Caring for a Person with Late-Stage Alzheimer’s Disease

MetroWest Medical Center pic

MetroWest Medical Center

As medical director of the Geriatric and Neuropsychiatry Treatment Unit at MetroWest Medical Center in Natick, Massachusetts, Dr. Antonio Bullon focuses on coordinating the treatment of patients with dementia. Dr. Antonio Bullon also has shared his expertise on television presentations about Alzheimer’s disease and related disorders.

An individual in the advanced stage of Alzheimer’s disease needs around-the-clock care. The person is unable to attend to his or her own daily tasks, including eating, bathing, and dressing. Because the ability to speak also disappears as the disease advances, the person typically cannot communicate needs.

It is thus important for the caregiver to anticipate needs, such as hunger and elimination, whenever possible. A predictable schedule can help both patient and caregiver. The caregiver may also find it beneficial to reduce sensory input, such as the number of foods on a plate, in order to reduce the patient’s resistance to daily tasks of living.

The caregiver must also be attentive to the patient’s struggles and help him or her to adapt whenever possible. Finger foods can make eating more pleasant for a patient who has difficulty manipulating a fork, while protein drinks can be beneficial to someone with difficulty chewing. The patient’s physician also can help the caregiver to ensure that the person gets enough calories.

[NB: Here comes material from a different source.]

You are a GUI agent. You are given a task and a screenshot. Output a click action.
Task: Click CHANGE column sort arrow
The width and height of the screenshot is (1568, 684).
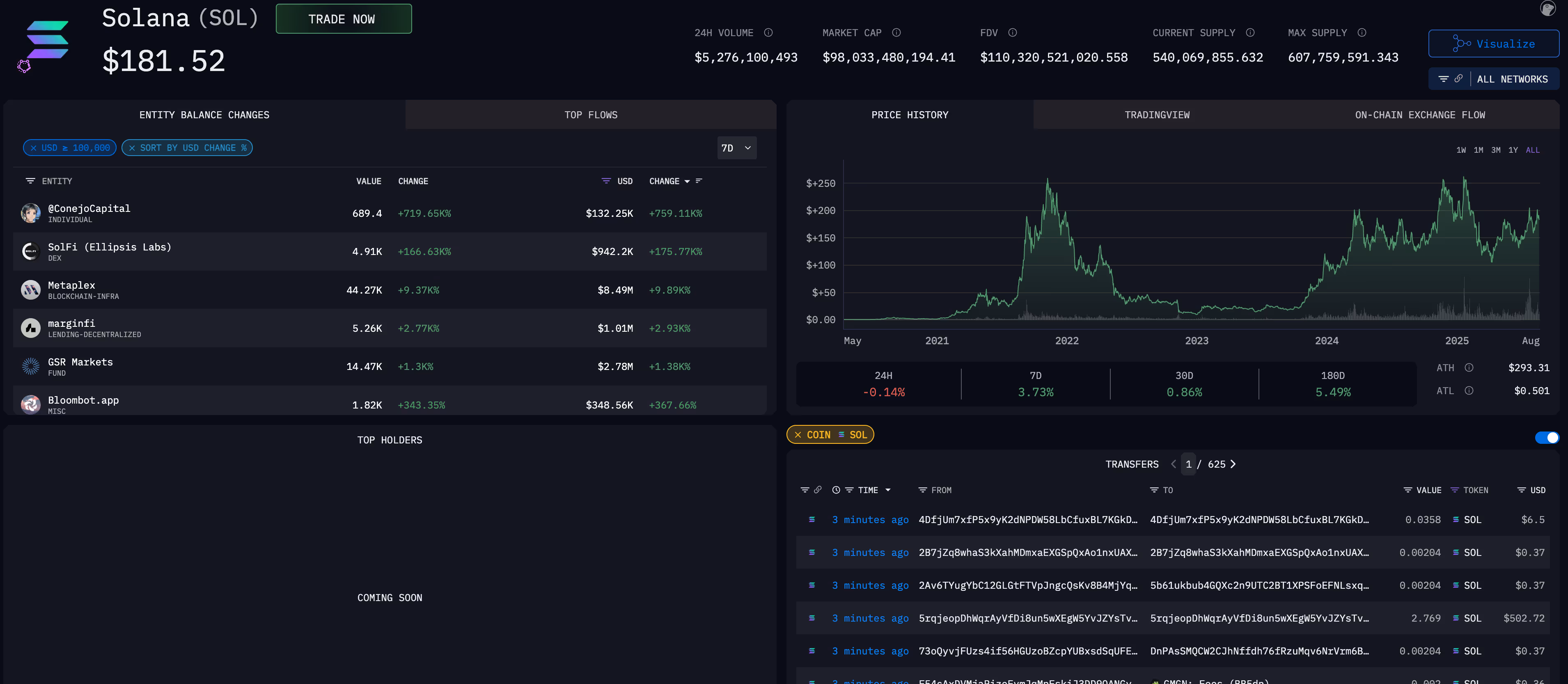click(x=687, y=181)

Finally, the caregiver must be aware that although the patient at this stage may not be able to communicate in the normal way, he or she is still present inside the body. A person with Alzheimer’s disease still experiences sadness, joy, loneliness, and connection, and many experts believe that his or her core self is still present and aware. Shared sensory-based experiences, such as brushing the patient’s hair or listening to music together, can dramatically improve quality of life and deepen connection beyond attention to basic physical needs.